The purpose of this project was that I've seen a lot of "free voice changer for streamers" software out there, and most of it either uses AI, is "free" as in "you need to pay us to use 90% of this program but we'll let you use like 2 features for free," or both. My goal here was to create something simple, configurable, and AI-free.
The name is derived from the toki pona word "kalama," meaning "sound," and the English word "magic."
If you just want to quickly get your voice changed, here's how:
- Install Python 3 if you don't already have it. I don't know what the minimum version requirement is, but my guess is that 3.8+ should work fine (this is what numpy and scipy use). Please let me know what data you have to this end!
- Opening a command line as administrator, run the following commands:
python -m pip install numpy
python -m pip install scipy
python -m pip install pyaudio
python -m pip install keyboard
The first two of these will probably take the longest (if you do not already have them installed).
- Clone this repository. There's no need to build anything; it's Python.
- Opening a command line, navigate to the repository directory and run
python kalamagic.py
. - You will first be prompted to select an input device from a list. This should be your microphone or whatever you want to use to feed audio to the program. When in doubt, open another audio program (e.g. Discord) and check what it's set to use. (NOTE: you'll probably see each device appear several times with different prefixes; for example, my microphone shows up once as MME, once as Windows DirectSound, once as Windows WASAPI, and once as Windows WDM-KS. These represent different interfaces to access the same device; ideally they will all work, but in practice you may want to try different ones to see if the performance is better or worse.)
- You will next be prompted to select an output device from a list. For now, select your speakers/headphones.
- Lastly, you will be asked to choose a filter from a list. Pick whichever one you like (I recommend blackhelmet.txt).
- You should be able to hear yourself now! You can press any key afterwards to close the program.
Kalamagic can only output to an audio output device, so you need some way to feed that output into an input device. There are many ways to do this, from advanced software packages to the old "plug the line out into the line in" trick. One easy way on Windows is VB-Audio Virtual Cable.

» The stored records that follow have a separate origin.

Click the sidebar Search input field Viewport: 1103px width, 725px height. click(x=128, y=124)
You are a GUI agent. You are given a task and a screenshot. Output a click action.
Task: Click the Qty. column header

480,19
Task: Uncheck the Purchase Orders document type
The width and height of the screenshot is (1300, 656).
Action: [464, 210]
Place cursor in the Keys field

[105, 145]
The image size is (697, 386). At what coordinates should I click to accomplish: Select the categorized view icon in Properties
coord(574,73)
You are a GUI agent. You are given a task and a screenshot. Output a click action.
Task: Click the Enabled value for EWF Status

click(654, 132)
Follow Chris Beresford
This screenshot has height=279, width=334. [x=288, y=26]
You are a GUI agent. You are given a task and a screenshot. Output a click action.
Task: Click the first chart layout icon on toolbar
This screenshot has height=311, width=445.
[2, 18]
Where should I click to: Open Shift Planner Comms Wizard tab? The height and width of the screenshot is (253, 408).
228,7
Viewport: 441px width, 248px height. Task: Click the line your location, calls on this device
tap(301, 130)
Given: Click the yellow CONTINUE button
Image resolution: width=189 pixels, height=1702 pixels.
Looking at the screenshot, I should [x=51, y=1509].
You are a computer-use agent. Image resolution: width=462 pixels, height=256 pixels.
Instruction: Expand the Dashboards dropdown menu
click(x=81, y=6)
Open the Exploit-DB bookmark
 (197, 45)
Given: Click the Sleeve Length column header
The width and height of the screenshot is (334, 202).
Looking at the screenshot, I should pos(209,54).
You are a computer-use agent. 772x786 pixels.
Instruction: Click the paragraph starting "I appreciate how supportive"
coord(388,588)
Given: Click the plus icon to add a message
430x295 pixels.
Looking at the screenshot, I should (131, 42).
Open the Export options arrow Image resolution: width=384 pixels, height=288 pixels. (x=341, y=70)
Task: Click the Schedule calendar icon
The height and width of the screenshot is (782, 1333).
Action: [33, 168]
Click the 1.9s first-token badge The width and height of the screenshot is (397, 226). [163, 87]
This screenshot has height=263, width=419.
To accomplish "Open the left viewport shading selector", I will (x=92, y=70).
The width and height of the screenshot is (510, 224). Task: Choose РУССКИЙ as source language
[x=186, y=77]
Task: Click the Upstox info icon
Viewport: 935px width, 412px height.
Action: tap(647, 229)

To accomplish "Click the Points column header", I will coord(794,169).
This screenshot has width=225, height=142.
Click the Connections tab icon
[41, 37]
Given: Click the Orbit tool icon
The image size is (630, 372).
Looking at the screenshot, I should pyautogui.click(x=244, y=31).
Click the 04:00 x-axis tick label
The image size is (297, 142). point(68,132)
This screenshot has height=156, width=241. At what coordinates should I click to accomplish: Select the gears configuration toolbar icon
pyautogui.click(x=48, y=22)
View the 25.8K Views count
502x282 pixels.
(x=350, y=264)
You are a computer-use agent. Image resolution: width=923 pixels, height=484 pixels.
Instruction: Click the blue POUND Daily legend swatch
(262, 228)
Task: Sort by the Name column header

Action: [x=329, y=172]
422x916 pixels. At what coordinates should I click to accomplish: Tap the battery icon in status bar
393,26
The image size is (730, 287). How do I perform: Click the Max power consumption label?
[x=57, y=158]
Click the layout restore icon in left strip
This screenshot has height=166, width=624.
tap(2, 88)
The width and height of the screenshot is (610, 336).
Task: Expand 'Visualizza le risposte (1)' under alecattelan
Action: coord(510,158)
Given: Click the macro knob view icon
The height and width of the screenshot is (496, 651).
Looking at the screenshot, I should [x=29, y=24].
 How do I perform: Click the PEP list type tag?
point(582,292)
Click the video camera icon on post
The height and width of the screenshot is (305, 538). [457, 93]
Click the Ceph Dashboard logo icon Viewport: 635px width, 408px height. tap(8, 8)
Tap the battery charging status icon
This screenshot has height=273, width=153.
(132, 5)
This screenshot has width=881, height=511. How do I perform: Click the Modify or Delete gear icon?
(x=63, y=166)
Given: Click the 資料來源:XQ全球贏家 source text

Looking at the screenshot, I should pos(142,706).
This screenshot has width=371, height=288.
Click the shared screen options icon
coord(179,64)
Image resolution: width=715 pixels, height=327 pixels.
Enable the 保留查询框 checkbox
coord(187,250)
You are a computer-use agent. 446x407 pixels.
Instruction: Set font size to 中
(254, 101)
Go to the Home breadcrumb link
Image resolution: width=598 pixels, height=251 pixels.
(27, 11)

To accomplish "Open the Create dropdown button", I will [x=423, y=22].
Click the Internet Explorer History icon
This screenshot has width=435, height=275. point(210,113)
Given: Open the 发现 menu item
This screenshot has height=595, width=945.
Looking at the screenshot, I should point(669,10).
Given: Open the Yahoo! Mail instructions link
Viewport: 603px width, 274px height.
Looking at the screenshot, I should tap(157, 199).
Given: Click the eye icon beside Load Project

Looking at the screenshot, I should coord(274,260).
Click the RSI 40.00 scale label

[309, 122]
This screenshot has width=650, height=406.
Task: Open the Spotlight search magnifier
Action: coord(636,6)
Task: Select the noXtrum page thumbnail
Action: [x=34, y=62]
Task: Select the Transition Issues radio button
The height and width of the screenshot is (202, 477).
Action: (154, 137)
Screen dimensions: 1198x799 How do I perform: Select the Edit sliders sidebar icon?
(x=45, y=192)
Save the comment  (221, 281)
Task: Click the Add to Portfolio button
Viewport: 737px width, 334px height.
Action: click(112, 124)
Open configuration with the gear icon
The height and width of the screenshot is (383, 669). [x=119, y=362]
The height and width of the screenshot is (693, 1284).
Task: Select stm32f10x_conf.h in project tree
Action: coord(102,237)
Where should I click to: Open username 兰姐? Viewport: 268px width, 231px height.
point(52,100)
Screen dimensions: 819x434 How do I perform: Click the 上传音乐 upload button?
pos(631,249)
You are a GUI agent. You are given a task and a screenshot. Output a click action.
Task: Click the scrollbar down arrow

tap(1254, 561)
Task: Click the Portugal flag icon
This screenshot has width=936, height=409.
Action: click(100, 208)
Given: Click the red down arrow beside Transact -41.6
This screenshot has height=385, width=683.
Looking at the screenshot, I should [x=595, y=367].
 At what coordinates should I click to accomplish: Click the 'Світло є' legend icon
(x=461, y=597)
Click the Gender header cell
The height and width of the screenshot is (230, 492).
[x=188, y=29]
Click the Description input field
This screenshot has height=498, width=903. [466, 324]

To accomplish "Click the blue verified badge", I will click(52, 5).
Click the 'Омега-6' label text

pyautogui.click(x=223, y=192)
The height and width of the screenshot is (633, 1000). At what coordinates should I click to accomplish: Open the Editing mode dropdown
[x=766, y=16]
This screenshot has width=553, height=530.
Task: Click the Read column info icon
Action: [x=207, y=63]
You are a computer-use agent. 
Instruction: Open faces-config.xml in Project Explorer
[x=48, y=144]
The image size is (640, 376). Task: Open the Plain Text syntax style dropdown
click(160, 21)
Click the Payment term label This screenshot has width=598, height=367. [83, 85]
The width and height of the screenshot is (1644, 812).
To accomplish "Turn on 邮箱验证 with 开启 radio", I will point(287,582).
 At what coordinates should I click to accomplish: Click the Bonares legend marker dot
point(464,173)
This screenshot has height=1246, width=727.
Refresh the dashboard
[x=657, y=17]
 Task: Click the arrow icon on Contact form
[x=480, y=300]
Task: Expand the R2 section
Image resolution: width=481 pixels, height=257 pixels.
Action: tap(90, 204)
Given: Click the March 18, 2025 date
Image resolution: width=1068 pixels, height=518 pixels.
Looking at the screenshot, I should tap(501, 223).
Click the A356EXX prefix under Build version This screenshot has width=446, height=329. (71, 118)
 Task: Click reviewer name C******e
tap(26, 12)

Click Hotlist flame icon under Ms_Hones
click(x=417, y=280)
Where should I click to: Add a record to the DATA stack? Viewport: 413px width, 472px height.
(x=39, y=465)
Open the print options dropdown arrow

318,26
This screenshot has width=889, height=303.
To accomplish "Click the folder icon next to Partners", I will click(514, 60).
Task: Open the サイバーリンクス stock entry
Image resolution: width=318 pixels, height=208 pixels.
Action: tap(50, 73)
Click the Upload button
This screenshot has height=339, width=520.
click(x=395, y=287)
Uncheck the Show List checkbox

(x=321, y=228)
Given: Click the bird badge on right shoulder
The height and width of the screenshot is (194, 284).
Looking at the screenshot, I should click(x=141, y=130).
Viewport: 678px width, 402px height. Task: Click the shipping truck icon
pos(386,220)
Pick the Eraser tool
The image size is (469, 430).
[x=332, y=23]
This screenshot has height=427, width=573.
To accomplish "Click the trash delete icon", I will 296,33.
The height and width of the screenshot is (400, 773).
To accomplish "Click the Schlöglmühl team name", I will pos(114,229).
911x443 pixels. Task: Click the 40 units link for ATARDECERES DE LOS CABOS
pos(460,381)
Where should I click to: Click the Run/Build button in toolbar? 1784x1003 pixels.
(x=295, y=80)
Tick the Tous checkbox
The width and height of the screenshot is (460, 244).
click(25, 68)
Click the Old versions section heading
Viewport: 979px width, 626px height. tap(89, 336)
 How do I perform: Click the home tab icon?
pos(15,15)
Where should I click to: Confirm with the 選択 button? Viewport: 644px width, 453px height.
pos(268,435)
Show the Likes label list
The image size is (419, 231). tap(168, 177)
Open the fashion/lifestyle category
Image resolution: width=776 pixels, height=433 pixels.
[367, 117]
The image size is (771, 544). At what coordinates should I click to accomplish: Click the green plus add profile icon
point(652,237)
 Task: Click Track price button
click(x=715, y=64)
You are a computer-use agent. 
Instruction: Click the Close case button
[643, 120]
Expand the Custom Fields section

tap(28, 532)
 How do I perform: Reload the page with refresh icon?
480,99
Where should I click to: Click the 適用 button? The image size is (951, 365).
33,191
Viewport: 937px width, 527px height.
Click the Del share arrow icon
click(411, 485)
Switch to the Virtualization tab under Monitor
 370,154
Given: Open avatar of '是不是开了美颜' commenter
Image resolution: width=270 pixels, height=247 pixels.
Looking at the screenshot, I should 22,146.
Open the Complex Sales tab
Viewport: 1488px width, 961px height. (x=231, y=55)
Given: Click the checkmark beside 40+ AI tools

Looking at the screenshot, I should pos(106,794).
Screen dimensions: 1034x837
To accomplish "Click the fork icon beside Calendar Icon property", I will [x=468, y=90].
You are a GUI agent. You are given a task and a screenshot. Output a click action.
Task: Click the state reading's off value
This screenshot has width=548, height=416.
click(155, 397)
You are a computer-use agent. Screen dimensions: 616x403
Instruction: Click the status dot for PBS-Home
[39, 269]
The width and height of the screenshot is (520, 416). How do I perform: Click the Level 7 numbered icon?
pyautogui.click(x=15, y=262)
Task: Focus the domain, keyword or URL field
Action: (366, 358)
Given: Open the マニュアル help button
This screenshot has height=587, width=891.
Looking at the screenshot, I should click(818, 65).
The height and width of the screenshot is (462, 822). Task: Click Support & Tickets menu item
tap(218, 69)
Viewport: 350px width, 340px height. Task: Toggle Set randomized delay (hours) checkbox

The config.json file contains five fields that control how Kalamagic runs:
inputDevice
: This is the name of the audio input device. If this device is not found, you will be prompted to select one, and the configuration file will be updated. So to change your device, simply replace the name with an empty string.outputDevice
: This is the name of the audio output device. As with the input device, you will be prompted if this does not exist, and the configuration file will be updated.bufferLength
: This is how long the buffer is, i.e. how much audio the program will work with at a time. It takes time to do the audio computations, so if this length is too low, you will see! BUFFER OVERRUN !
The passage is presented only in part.